Note that, while I give a brief introduction into what maximum flow is, this blog post is best ingested after having learned the general concepts of flow.
Introduction/Preliminary
What is Maximum Flow?
To start, let $$$G$$$ be a directed graph with edge weights called capacities. This is sometimes referred to as a network or flow network.
For the purposes of finding "flow," we have a start and end vertex where we want to find the maximum amount of "flow" from the start to the end. These are typically called the source and sink, respectively, and denoted $$$s$$$ and $$$t$$$, respectively.
The name maximum flow serves well as a pictorial descriptor of what it means: consider releasing some amount of units of liquid from the source. Our goal is to find out the maximum amount of units which can flow to (reach) the sink without surpassing the capacities of any edges in the flow network. For example, if we find a (simple) path from $$$s$$$ to $$$t$$$ all of which have positive capacities, then the maximum flow possible strictly along this path is the minimum capacity out of all edges along this path.
What Is a Cut?
Suppose we have a connected, undirected graph $$$G$$$ (there exists a path between every pair of vertices). We will denote the set of vertices as $$$V(G)$$$ and the set of edges as $$$E(G)$$$. Then a set of edges, $$$K\subseteq E(G)$$$, is called an edge cut if removing all edges in $$$K$$$ from $$$G$$$, denoted as $$$G\setminus K$$$, disconnects the graph.

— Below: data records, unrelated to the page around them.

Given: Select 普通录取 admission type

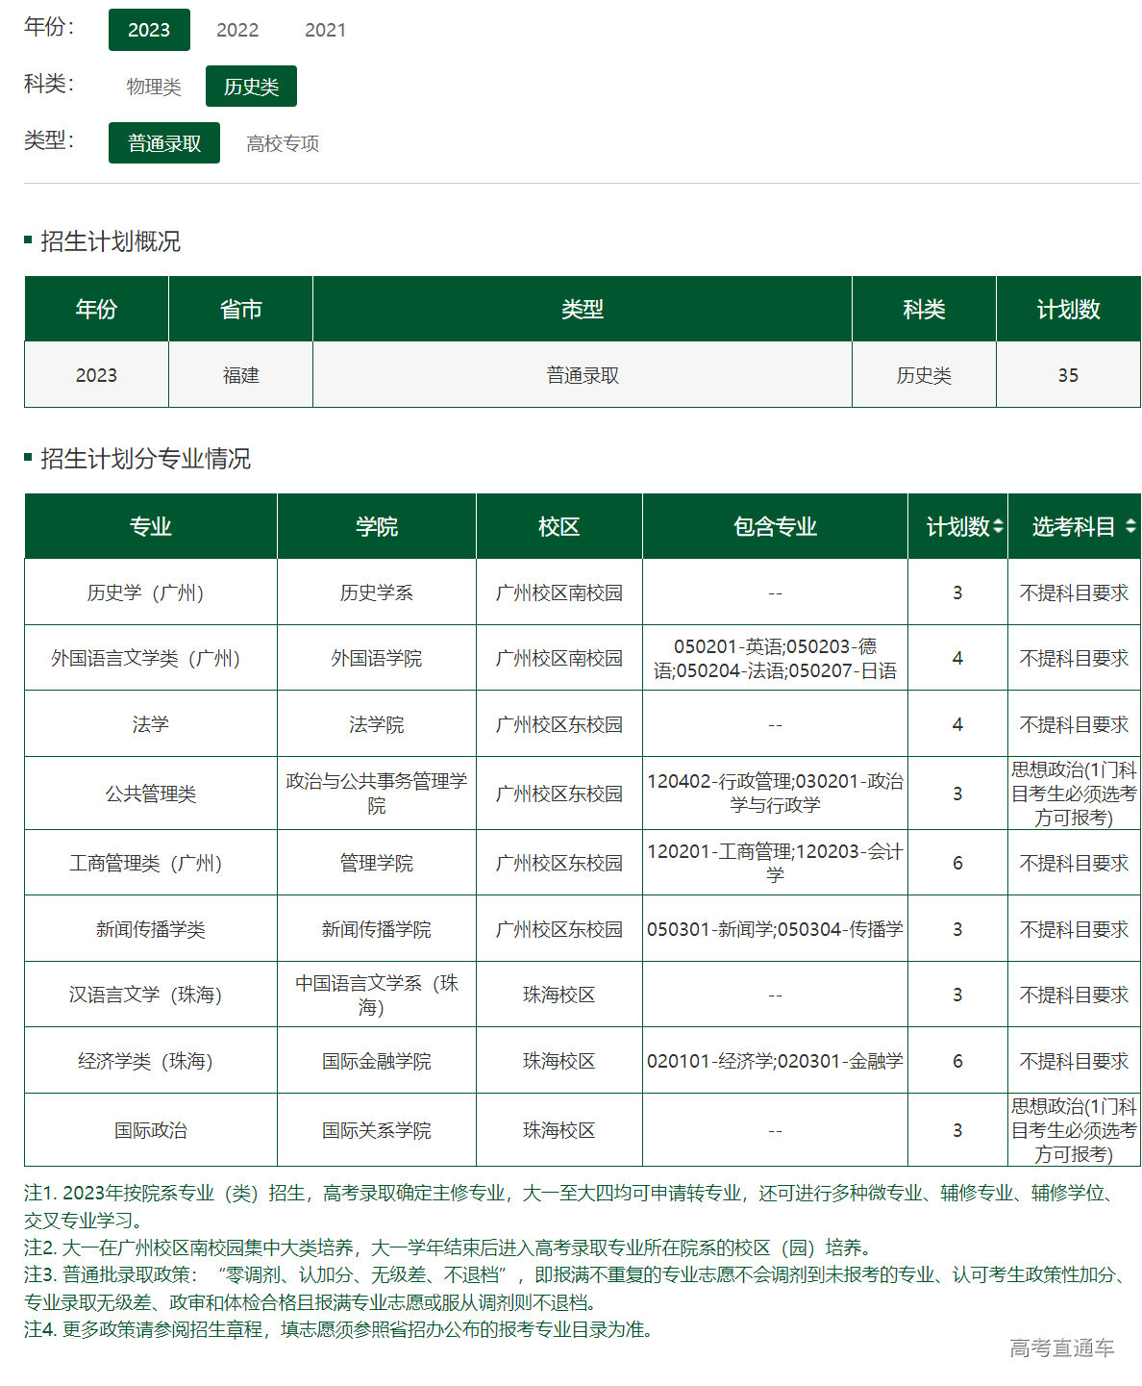Looking at the screenshot, I should pyautogui.click(x=163, y=142).
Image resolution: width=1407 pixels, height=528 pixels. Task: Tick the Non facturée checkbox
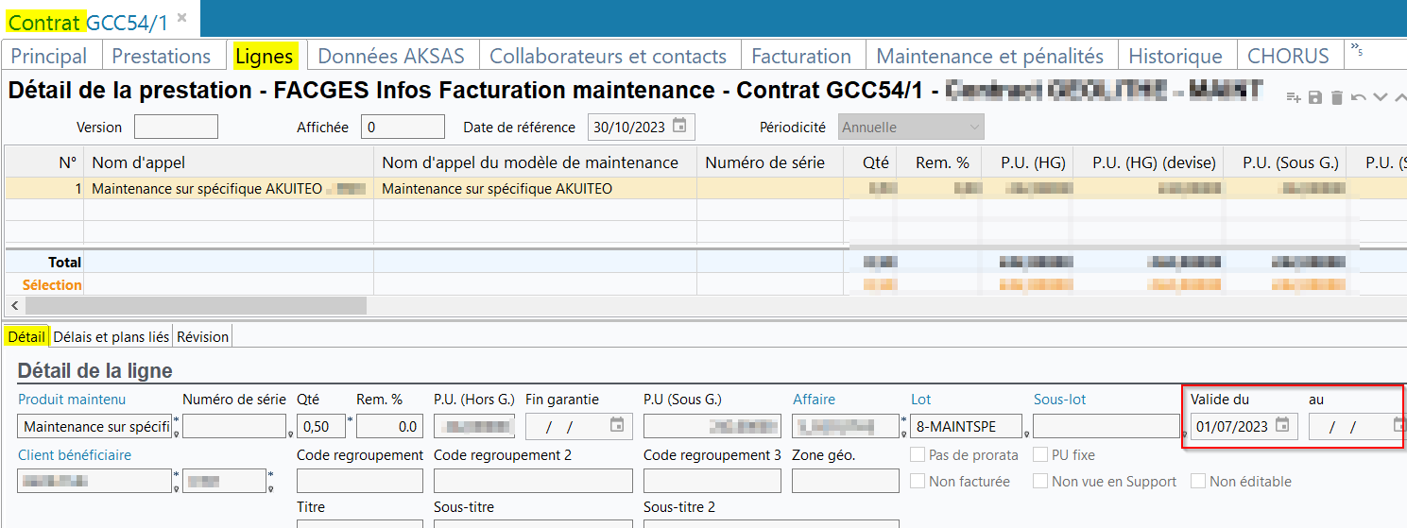coord(918,482)

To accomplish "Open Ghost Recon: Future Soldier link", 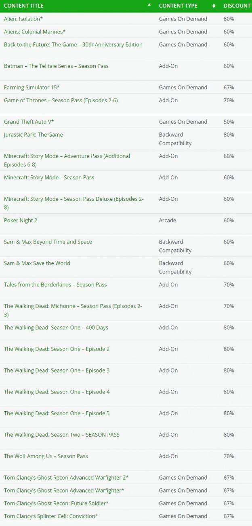I will coord(56,503).
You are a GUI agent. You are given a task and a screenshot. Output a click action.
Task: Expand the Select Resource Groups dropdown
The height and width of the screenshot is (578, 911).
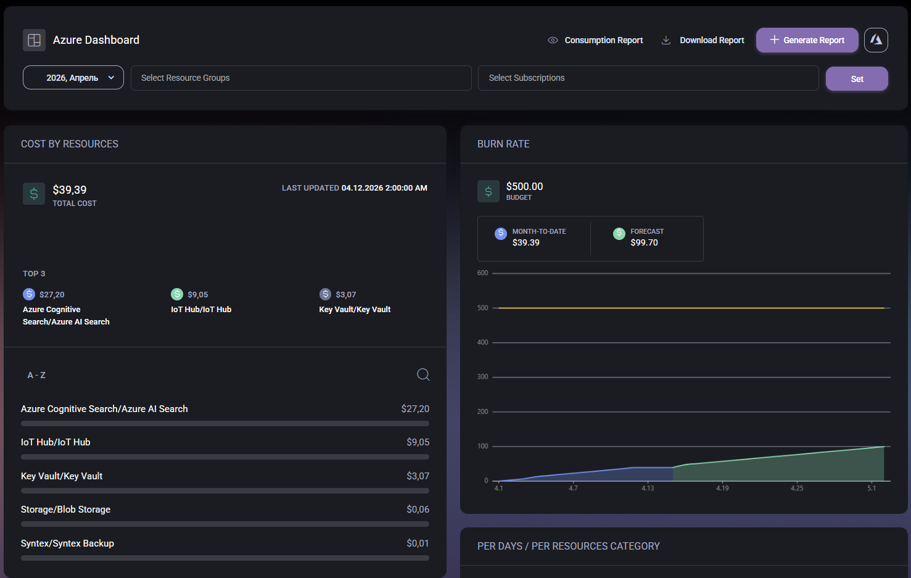pyautogui.click(x=301, y=78)
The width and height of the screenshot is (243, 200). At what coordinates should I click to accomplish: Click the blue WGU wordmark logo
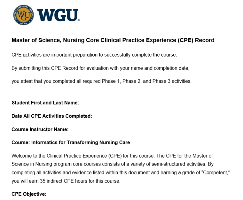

Suppose we have $$$X,Y \subseteq V(G)$$$. We denote the set of edges between them as $$$[X,Y]$$$. If $$$Y = \overline{X}$$$, then $$$[X,Y]$$$ is an edge cut. What this means is that removing these edges from $$$G$$$ ($$$G\setminus [X,Y]$$$) disconnects all vertices in $$$X$$$ from all vertices in $$$Y$$$, i.e. there does not exist $$$x \in X, y \in Y$$$ such that there exists a path from $$$x$$$ to $$$y$$$ in $$$G$$$ (sometimes called an $$$x,y$$$-path for the individual case and an $$$X,Y$$$-path overall).
Note that, up until now, we have been talking about undirected graphs. However, flow networks are directed. Let us slightly redefine things. Now, $$$G$$$ is a flow network. For $$$X,Y \subseteq V(G)$$$, we define $$$[X,Y]$$$ as the set of edges going from $$$X$$$ to $$$Y$$$ (i.e. forming $$$X,Y$$$-paths of length 1). We will denote the capacity of an edge, $$$e$$$, as $$$c(e)$$$ and the value of the edge cut (when $$$Y = \overline{X}$$$) as $$$v([X,Y]) = \displaystyle \sum_{e \in [X,Y]} c(e)$$$, i.e. the sum of capacities.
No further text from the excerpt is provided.